With no minimum voter threshold, only 30.5% of eligible voters took part in Monday’s poll, according to the latest figures by the electoral commission, with approximately 95% of those who participated voting ‘yes.’
Analysts say that a new constitution would be the final blow to the social and political gains made by the North African country since the Arab Spring, setting the country on a path that will be difficult to return from.
“We will establish a new republic that is different from the one we have had over the last ten years,” Tunisian President Kais Saied said Monday on state TV after casting his vote.
When waves of protest rocked the region 12 years ago, engulfing Tunisia, Egypt, Libya, Algeria, Syria and Yemen, Tunisia temporarily rose as the sole success story to emerge from the Arab Spring.

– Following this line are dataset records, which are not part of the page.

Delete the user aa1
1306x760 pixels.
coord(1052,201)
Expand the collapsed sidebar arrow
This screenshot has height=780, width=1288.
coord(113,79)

Egypt and Algeria soon came under strict military rule; critics say freedoms and rights have since regressed in both countries. Meanwhile Syria, Libya and Yemen plunged into bloody civil wars. To this day they remain bitterly divided and wracked by grueling poverty.
However, progress in the former French colony has also stalled.
Last summer, faced with anti-government protests following a spike in Covid-19 cases and growing anger over chronic political dysfunction and economic malaise, Saied dissolved the 2014 constitution and began ruling by decree.
Saied has defended his decrees, saying they are driven by a need to “correct the course of the revolution” and to rid the country of corruption. Among Saied’s targets was the moderate Islamist Ennahda party, whose leader Rached Ghannouchi remains under investigation for money laundering (Ghannouchi denies the allegations, which he has denounced as politically motivated).